*Material provided*
========================================

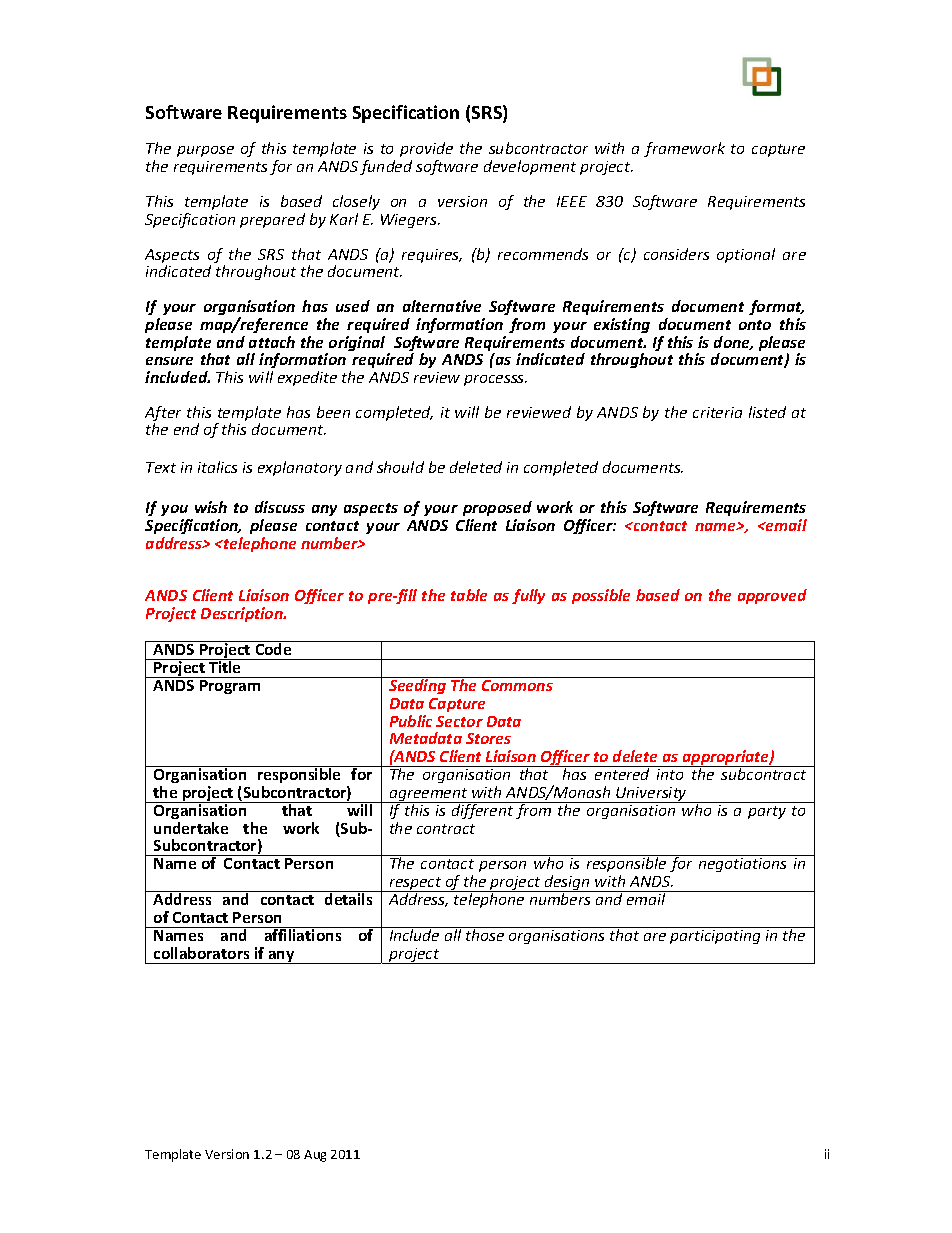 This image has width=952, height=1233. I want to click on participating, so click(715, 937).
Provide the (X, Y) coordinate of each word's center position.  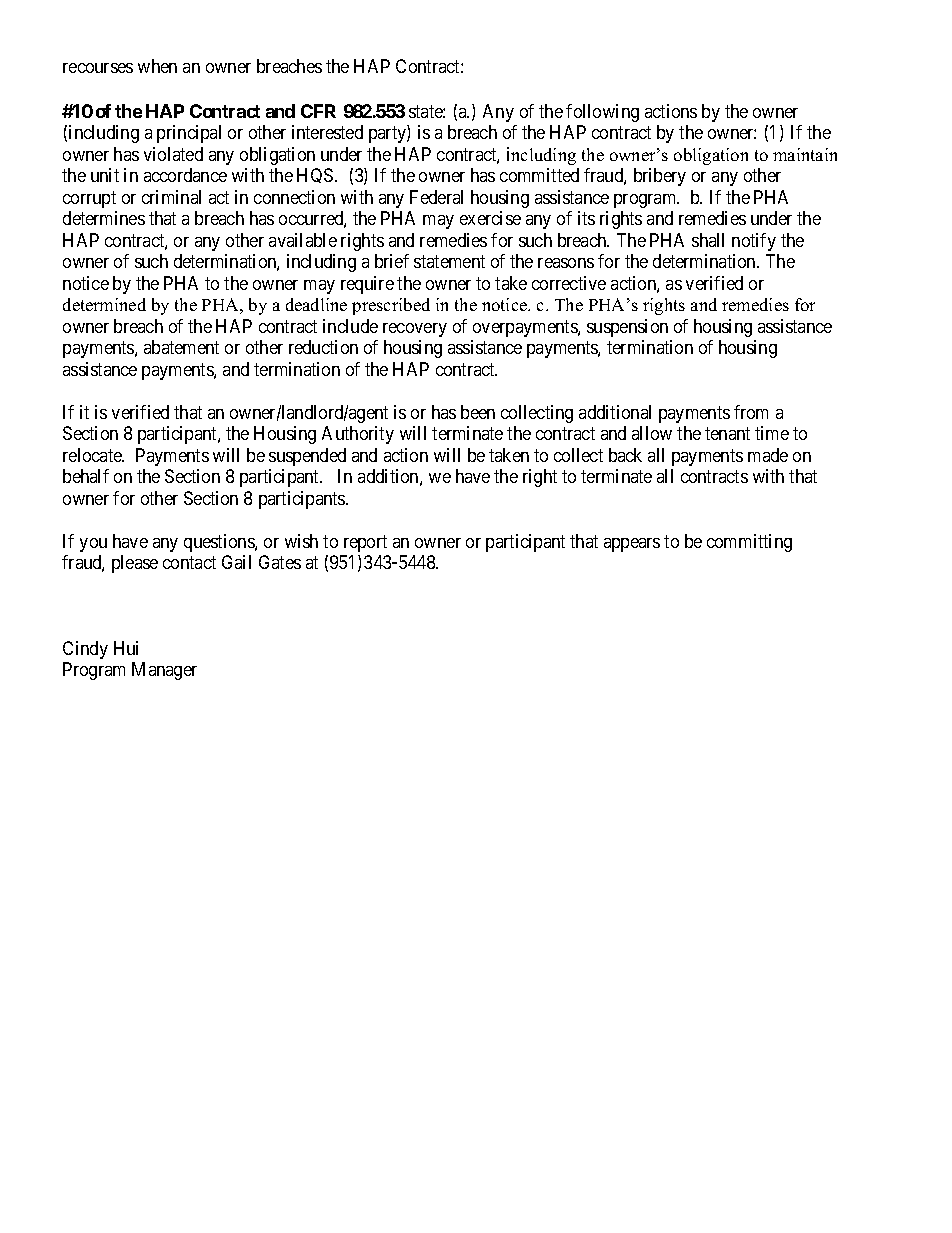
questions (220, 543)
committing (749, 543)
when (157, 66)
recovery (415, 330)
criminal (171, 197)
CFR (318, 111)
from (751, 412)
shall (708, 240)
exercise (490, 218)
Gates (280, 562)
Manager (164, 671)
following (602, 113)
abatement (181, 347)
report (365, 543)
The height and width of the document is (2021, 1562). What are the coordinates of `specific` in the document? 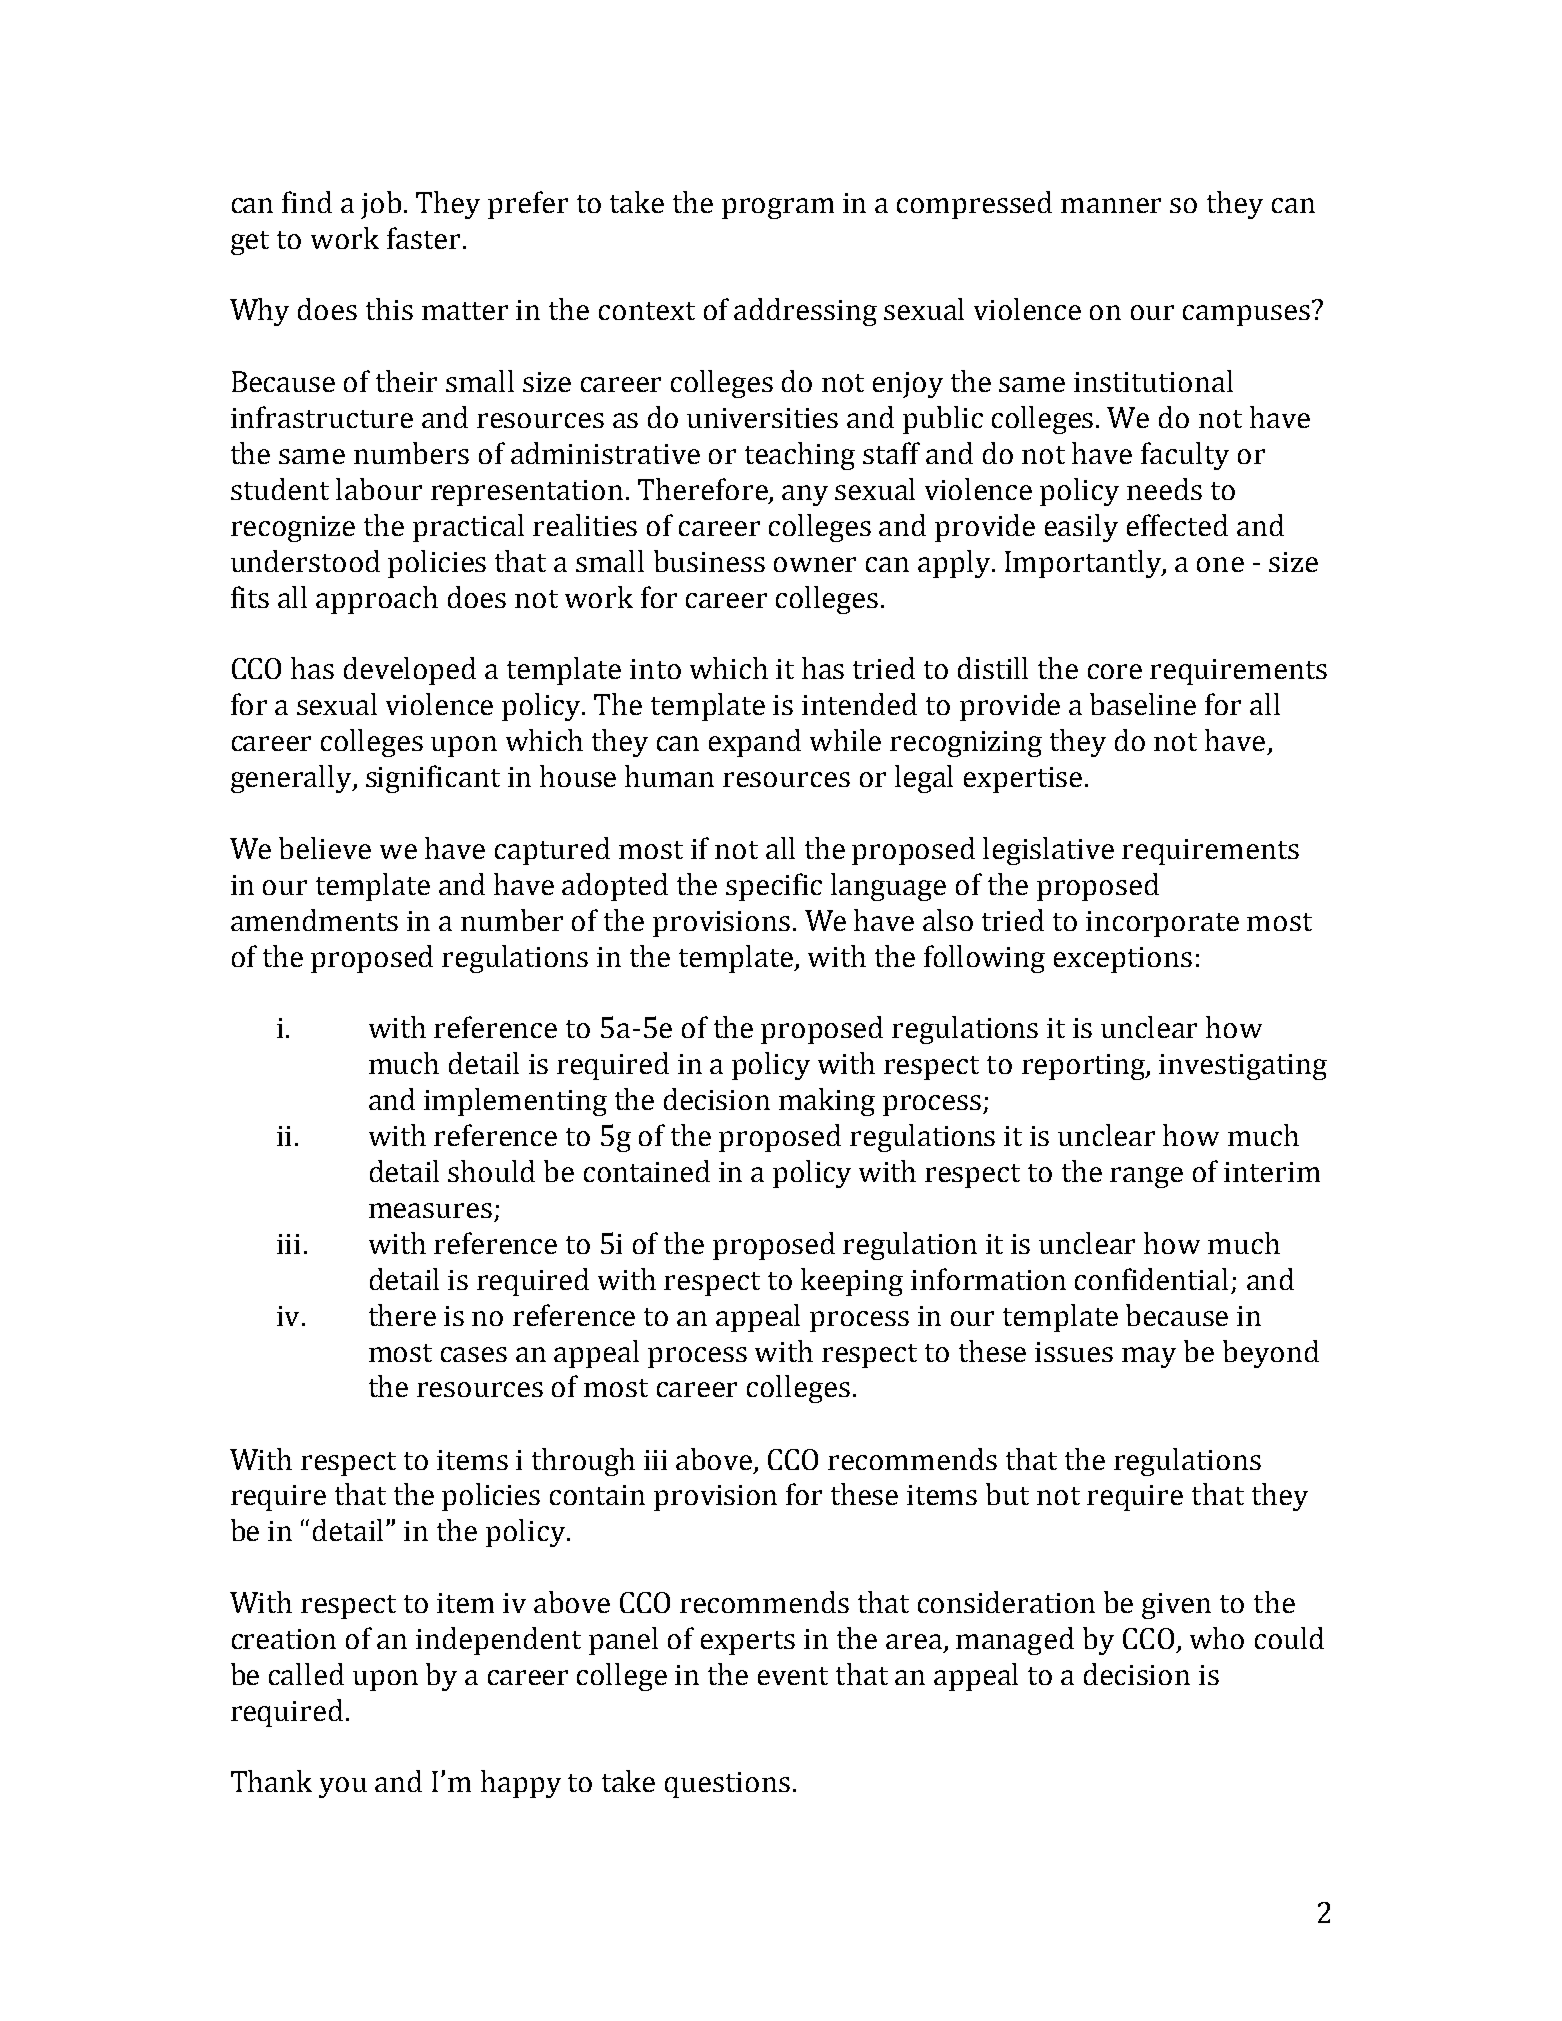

========================================

*Exercise aim*
Copy everything from the line that contains "recovery (415, 330)" down to the last line, without changing anything, and leave out the pictures.

*Answer to the exercise*
recovery (415, 330)
criminal (171, 197)
CFR (318, 111)
from (751, 412)
shall (708, 240)
exercise (490, 218)
Gates (280, 562)
Manager (164, 671)
following (602, 113)
abatement (181, 347)
report (365, 543)
The height and width of the document is (2021, 1562). What are the coordinates of `specific` in the document? 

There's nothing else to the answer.